Senin, 28 Agustus 2017, Tarekat OSA(Ordo Fratrum Sancti  Augustini) bersyukur Atas tahbisan imam dari 4 biarawannya. Dalam kotbahnya Uskup Hilarion Datus Lega, menyatakan bahwa Seorang imam harus rendah hati. Meskipun kerendahan hati itu sulit dilaksanakan tetapi bukan tidak mungkin. Kerendahan hati boleh dimiliki seorang imam kalau ia selalu berpaling pada Yesus, Sang Rabi, Sang Maha Tuhan dalam doa-doanya. Hanya dalam doa, seorang imam bisa dirasakan ciri khasnya. Hal penting lain yang harus diperhatikan seorang imam yaitu membiarkan diri dikuasai Allah, dengan demikian ia akan selalu cinta pada tugas pelayanannya. Tidak semestinya ada pesimisme dalam diri seorang imam, karena ia berkarya dalam Tuhan dan bekerja karena cinta.

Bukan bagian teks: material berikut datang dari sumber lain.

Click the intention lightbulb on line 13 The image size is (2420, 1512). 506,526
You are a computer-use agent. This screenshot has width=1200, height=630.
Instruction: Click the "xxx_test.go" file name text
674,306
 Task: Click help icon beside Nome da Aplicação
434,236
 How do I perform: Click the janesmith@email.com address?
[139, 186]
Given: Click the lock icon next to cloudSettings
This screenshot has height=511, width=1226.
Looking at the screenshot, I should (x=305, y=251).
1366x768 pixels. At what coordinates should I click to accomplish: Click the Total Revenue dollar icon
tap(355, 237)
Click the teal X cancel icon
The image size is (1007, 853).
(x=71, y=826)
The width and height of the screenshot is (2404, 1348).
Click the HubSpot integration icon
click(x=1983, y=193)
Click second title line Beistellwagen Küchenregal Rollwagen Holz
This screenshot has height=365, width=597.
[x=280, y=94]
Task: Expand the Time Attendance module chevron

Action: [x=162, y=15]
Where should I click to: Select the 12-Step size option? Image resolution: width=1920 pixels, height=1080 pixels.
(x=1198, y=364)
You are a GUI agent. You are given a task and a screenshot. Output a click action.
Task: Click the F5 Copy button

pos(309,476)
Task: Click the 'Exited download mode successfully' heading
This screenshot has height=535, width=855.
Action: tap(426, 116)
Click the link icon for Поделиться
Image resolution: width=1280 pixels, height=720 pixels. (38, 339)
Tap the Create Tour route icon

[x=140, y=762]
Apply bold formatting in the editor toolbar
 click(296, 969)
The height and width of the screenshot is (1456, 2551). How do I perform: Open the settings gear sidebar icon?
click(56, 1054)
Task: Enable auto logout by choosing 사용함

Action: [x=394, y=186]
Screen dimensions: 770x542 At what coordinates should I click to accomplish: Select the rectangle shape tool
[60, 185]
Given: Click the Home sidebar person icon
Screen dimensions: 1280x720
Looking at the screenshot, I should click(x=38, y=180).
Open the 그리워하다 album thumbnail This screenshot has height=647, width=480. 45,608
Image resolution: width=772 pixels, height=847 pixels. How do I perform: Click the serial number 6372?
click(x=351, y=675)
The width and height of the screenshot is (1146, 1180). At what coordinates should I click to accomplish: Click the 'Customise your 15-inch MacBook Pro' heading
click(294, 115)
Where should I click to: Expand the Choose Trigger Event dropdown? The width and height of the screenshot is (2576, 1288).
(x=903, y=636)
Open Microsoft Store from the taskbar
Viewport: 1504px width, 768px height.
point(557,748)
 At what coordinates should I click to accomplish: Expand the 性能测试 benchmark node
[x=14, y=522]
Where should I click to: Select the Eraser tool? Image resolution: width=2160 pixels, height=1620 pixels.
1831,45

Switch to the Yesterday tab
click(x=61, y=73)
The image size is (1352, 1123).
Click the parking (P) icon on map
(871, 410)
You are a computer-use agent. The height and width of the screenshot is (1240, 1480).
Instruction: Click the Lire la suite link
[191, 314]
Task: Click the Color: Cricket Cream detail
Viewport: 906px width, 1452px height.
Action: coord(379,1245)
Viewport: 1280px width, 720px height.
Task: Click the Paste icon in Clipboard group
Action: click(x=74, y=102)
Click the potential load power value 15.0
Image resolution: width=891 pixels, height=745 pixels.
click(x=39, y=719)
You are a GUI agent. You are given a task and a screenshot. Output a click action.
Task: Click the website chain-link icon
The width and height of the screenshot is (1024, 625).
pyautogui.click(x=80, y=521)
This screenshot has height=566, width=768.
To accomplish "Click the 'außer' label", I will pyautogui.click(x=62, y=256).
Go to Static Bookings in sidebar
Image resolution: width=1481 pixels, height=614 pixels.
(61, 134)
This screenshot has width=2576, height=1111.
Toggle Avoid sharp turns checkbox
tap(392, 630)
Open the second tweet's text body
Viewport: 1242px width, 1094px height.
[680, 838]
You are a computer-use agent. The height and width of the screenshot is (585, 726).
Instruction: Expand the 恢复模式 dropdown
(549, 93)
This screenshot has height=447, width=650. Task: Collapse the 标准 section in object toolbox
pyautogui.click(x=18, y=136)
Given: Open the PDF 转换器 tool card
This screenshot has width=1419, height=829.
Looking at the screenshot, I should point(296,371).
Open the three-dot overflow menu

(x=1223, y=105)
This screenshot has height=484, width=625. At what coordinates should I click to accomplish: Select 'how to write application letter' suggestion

Keempat biarawan OSA yang ditahbisan imam itu adalah 1. RP. Atanasius Bame, OSA, dengan motto imamat “Ia harus lebih besar, tetapi aku harus makin kecil” (Yoh 3:30) 2. RP. Stefanus Alo, OSA, “Pergilah ke seluruh dunia, beritakanlah injil” (Mrk. 16:15) 3. RP.Philipus Sedik, OSA “Ah Tuhan Allah,sesungguhnya aku tidak pandai bicara, sebab aku ini Masih muda” (Yer 1:7) dan 4. Mikael Janggu, OSA. Berbicaralah Tuhan, sebab hambamu mendengarkan (1 Sem 3:10). Sementara itu salah satu imam baru RP. Atanasius Bame, OSA mengungkapkan rasa syukur dan terima kasih mewakili teman-teman imamnya. Ia Teristimewa Atas penyelenggaraan Ilahi Atas orang-orang yang mempengaruhi panggilan hidup mereka. Perayaan Ekaristi tahbisan imam diadakan di gereja St. Agustinus, Manokwari. Gereja yang baru saja diberkati pada Hari Minggu, 27 Augustus 2017. Hadir dalam upacara tahbisan imam ini, Mgr. Pius Datubara, Uskup Emeritus Keuskupan Agung Medan dan hampir seluruh imam yang berkarya di Keuskupan Manokwari-Sorong. Sesudah perayaan Ekaristi, acara dilanjutkan dengan ramah tamah penuh ucapan syukur.